Image of a woman eating a bowl of fruit

People who eat a healthy, planet-first diet may lower their risk of premature death by up to 30%, according to a new NHLBI-funded study.

The study quantified people’s adherence to a diet known as the Planetary Health Diet (PHD), which focuses on eating a majority of plant-based foods with limited meat and dairy. Analyzing dietary data from more than 200,000 people to see how they ate compared to the PHD, the researchers drew links between diet and health outcomes. Every four years for 34 years, study participants filled out dietary questionnaires. Researchers then scored the diets based on the intake of 15 food groups. Foods scored as good for the planet take fewer overall resources to grow and include whole grains, tubers, vegetables, fruits, legumes, soybean products and oils, such as olive oil. The researchers also measured added sugar and foods that require a greater land use, such as cattle and other animals. 

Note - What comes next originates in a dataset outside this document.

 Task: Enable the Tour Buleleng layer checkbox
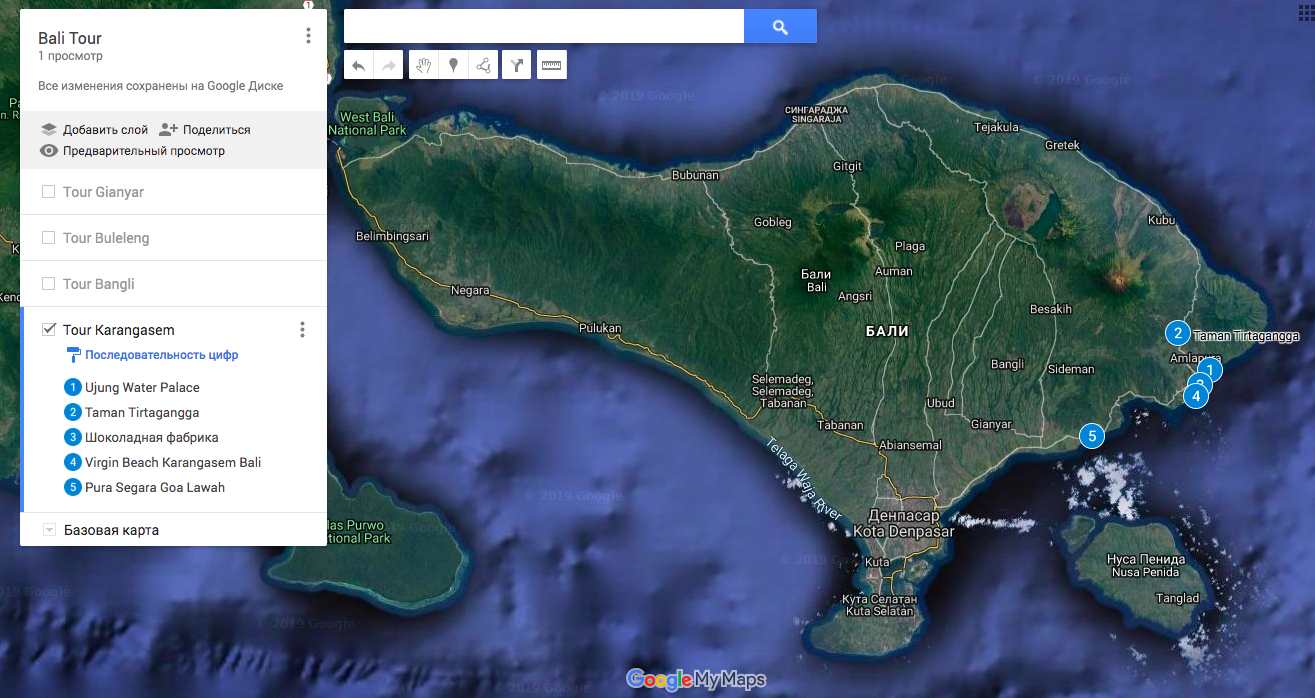click(48, 238)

The top 10% of people who followed the PHD were 30% less likely to die prematurely from any cause than those in the bottom 10%, the study found. In addition, those who most closely followed the planetary diet had a 28% lower risk of neurodegenerative mortality, a 14% lower risk of dying from cardiovascular disease, a 10% lower risk of dying from cancer, and a 47% lower risk of dying from a respiratory disease. Following the diet also had a significantly lower environmental impact, including 29% lower greenhouse gas emissions and 51% lower land use. 

 The study is published in the American Journal of Clinical Nutrition.